The CEO sees global effective ethylene operating rates dipping from 2016 levels but still well above 90% in 2017 and 2018.

“The focus is now turning towards 2019 and 2020 where it appears that capacity utilisation could exceed the high levels of 2015-2016,” said Patel. Based on a chart shown, operating rates trend towards the 95% range by 2020.

LyondellBasell plans to break ground on its 500,000 tonne/year high density PE (HDPE) plant at LaPorte, Texas, in May, he said. Start-up is expected in mid-2019. Beyond that, the company has “one more [ethylene] debottleneck” at Channelview, Texas, and then would consider other PE 
expansions, said Patel.

LyondellBasell’s Olefins & Polyolefins - Americas segment posted an 18% year-on-year decline in earnings before interest, tax, depreciation and amortisation (EBITDA) to $723m in Q1 2017 despite 23% higher sales of $2.6bn. Its EBITDA margin fell to 27.8% versus 41.5% in the year-ago period.


Dow Chemical also sees strong conditions for ethylene and 
PE margins even amid major new capacity starting up in the US 
in 2017, executives said on 
27 April.


“The ethylene cycle continues to look attractive to us, even in the slower growth environment… and a low-to-mid oil price environment. Operating rates are still hanging in there at 90%, even with new capacities coming on line,” said president and chief operating officer Jim Fitterling.

“Our view is continued strength in the ethylene cycle and continued strength in the polymer market.”
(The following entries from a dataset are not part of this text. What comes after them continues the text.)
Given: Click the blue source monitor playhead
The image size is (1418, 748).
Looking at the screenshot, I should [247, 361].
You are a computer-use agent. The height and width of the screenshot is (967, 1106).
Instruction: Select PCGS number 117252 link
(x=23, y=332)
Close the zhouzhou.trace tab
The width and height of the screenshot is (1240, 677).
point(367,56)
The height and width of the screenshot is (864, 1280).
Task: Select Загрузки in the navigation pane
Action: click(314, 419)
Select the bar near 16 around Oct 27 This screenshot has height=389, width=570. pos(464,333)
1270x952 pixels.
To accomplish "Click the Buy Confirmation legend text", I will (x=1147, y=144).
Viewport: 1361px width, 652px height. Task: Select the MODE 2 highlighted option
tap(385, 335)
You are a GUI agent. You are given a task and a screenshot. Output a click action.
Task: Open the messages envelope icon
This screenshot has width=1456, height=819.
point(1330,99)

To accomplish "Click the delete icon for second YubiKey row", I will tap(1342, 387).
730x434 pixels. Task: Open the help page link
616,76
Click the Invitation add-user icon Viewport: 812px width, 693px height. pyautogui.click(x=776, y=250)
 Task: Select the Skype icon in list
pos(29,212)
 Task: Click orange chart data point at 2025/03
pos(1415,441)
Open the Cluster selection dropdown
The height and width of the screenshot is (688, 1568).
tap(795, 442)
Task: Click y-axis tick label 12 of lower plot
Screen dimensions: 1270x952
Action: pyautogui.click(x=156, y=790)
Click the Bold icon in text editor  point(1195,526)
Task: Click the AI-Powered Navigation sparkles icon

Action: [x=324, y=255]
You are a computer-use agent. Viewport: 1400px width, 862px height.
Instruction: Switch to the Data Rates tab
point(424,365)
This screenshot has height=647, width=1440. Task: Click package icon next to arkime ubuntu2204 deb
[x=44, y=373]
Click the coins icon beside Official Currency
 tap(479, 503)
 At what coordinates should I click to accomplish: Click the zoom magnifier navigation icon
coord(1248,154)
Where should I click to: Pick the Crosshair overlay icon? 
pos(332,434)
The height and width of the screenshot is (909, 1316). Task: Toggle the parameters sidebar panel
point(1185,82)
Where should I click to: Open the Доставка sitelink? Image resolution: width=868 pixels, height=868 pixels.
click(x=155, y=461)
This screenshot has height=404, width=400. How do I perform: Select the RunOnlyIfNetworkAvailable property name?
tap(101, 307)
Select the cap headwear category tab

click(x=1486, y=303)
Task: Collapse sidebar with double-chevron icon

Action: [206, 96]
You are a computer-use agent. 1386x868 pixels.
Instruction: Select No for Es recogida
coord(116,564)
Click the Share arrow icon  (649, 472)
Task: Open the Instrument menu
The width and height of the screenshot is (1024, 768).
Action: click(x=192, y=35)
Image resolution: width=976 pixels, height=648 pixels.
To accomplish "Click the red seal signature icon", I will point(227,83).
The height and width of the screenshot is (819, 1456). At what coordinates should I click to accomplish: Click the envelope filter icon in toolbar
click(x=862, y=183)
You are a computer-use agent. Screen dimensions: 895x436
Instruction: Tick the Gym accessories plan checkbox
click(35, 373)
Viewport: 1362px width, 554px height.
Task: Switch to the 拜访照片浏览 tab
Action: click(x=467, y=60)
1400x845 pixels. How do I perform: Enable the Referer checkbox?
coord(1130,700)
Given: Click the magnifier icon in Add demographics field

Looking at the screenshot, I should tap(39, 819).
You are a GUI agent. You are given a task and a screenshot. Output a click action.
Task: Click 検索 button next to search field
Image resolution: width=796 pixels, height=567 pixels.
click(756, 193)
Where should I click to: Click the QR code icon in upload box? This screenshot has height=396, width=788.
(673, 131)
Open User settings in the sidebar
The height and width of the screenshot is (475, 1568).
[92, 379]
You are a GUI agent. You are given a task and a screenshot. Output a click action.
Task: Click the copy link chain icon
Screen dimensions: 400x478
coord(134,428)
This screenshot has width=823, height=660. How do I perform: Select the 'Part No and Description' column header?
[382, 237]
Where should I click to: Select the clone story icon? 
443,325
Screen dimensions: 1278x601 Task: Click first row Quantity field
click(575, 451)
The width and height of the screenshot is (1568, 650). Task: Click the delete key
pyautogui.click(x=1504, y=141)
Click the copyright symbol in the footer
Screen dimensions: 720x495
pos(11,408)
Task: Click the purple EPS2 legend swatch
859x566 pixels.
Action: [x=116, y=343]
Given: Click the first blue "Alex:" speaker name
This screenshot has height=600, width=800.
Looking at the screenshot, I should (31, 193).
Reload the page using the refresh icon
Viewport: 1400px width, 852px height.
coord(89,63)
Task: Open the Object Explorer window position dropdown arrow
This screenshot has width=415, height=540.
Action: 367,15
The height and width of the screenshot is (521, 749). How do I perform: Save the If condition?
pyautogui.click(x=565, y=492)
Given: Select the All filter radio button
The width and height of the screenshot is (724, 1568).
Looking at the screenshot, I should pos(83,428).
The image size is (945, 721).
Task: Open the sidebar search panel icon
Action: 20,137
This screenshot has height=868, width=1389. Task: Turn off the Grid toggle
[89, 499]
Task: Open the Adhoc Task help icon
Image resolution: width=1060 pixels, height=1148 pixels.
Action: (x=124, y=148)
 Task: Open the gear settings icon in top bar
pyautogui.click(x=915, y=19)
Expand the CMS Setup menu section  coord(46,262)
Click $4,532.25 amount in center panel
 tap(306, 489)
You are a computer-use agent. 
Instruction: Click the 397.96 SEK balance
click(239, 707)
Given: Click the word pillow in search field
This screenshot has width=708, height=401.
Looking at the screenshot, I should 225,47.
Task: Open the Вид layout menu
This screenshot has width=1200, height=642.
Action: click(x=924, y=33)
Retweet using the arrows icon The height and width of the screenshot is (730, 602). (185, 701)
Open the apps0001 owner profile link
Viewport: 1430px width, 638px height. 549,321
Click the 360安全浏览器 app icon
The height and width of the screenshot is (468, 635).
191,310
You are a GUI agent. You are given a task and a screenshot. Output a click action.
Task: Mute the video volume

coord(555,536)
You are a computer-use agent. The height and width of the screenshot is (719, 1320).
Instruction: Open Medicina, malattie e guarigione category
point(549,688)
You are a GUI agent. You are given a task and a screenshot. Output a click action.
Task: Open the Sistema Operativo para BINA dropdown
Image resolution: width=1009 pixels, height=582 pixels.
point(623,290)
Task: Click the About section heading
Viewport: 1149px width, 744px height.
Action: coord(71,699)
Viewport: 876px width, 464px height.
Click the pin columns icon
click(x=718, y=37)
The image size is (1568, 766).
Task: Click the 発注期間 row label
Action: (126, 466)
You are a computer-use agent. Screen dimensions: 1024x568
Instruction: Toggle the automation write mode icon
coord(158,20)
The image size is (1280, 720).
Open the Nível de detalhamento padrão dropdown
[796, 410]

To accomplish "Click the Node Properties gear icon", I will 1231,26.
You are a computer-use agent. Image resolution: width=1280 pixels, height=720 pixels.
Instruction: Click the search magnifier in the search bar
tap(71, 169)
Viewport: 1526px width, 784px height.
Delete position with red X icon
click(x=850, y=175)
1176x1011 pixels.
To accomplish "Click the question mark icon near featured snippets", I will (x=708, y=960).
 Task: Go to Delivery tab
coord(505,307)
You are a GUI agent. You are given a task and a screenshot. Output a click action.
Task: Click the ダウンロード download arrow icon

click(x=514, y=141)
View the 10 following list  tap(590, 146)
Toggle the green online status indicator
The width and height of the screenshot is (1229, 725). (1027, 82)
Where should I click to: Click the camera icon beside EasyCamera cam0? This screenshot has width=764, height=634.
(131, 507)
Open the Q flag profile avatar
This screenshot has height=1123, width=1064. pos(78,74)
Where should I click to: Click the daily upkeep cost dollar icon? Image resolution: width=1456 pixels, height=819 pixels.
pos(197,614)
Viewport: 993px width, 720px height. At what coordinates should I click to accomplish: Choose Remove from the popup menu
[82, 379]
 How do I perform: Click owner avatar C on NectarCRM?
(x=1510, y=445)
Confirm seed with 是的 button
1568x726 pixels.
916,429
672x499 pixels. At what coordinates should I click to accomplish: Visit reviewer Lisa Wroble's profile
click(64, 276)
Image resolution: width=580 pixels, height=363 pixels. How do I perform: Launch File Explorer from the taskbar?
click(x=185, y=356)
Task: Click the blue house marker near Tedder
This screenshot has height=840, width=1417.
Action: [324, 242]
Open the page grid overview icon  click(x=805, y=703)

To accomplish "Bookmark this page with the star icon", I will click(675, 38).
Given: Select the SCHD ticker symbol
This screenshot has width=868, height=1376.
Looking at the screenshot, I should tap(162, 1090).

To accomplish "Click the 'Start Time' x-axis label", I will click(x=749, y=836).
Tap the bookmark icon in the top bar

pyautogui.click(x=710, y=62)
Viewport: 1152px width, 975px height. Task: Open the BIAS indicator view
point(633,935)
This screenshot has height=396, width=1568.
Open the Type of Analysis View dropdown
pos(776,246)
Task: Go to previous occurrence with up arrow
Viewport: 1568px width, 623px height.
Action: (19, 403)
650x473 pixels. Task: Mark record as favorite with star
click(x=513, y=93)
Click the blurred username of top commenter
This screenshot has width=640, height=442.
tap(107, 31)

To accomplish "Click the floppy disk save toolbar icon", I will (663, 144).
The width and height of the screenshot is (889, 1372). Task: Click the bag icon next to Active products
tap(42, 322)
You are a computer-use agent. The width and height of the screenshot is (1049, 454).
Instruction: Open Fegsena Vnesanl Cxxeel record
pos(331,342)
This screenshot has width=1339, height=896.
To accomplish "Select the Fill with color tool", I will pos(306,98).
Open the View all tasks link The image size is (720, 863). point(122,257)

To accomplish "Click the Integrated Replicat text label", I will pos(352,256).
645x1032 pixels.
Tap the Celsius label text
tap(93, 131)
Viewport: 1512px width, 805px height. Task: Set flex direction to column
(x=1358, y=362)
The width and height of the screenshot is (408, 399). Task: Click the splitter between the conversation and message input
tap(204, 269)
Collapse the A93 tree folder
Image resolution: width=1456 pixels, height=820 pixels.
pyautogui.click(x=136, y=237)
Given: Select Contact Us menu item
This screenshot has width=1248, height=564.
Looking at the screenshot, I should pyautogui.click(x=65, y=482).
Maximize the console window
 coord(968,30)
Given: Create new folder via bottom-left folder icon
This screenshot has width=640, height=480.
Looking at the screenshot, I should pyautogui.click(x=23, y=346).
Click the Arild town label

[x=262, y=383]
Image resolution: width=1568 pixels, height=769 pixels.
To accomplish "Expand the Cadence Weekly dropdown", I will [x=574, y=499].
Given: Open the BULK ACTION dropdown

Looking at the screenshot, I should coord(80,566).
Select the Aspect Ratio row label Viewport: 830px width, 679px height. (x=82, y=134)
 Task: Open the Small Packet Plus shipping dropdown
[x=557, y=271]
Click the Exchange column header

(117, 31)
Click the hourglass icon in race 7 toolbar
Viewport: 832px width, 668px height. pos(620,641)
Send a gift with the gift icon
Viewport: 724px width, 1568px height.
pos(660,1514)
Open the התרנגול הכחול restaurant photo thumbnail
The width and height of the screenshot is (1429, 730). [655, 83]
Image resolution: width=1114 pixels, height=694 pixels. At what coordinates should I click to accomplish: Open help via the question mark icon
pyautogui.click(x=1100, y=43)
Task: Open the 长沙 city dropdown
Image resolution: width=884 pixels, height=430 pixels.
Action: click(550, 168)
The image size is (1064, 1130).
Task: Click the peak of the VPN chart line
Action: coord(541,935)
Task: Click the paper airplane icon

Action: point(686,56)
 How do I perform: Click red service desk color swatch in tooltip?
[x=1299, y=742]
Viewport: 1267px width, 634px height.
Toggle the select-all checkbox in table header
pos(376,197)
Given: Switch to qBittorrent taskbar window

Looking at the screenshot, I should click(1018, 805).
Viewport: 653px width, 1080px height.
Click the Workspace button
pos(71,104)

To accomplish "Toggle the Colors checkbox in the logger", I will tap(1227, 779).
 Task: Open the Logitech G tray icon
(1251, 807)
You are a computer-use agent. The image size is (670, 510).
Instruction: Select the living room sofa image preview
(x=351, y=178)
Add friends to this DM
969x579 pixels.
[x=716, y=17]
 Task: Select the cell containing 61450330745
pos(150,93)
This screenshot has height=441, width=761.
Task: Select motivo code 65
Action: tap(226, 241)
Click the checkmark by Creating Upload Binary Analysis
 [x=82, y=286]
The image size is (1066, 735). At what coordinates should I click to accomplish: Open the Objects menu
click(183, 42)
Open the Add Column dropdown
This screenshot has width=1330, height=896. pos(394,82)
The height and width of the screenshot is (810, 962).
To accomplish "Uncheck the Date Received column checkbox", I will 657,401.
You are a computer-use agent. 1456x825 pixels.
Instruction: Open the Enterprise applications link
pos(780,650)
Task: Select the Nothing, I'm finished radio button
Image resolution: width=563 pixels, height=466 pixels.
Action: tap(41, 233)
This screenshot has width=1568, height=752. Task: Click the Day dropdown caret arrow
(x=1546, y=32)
Dow’s performance plastics segment posted a slight decline in EBITDA in Q1 2017 to $984m versus $991m in the year-ago period on 21% higher sales of $5.0bn. Volumes were up 5%, while pricing was 15% higher year on year.

However, around 40% high-
er feedstock costs, start-up costs for its US cracker and planned maintenance of its Terneuzen, Netherlands, cracker took EBITDA margins down to 19.6% in Q1 2017 versus 23.8% a year ago.

Going forward, Fitterling 
sees “strong price momentum heading into Q2” with volumes “very strong”.

Globally, Dow has “doubled and tripled down” on its direct sales and marketing machine
 on the ground across the world and especially in emerging markets to foster demand, noted chairman and CEO Andrew Liveris.

“The fact that we’re in Western China… the fact that we’re opening up in Urumqi, China… we have this ability to create new demand,” said Liveris.


China’s ethylene and PE capacity additions via coal-to-olefins (CTO) is likely to slow as the government aims to control pollution, said Liveris.

“My direct exposure to the China administration suggests that their [commitment] to emissions control is strong. So even though they have got the CTO/MTO capacity, they are slowing it down quite a lot,” said Liveris, who is also head of the American Manufacturing Council in the US Trump administration.

Liveris also noted that the end product from CTO/MTO plants is “really commodity, low value” PE with limited impact on higher end PE supply/demand balances.


Coming down the home stretch of starting up two multi-billion dollar capital projects – the US cracker and derivatives and its Sadara joint venture with Saudi Aramco – Dow is planning incremental capacity expansions.

“As we have done these massive investments… we’ve had a mind’s eye to… the next load of capacity. You should think of [these] as incremental from here because we have these big bases,” said Liveris.

“We are reviewing all of that now, and we’re going to have something to say about that very soon.”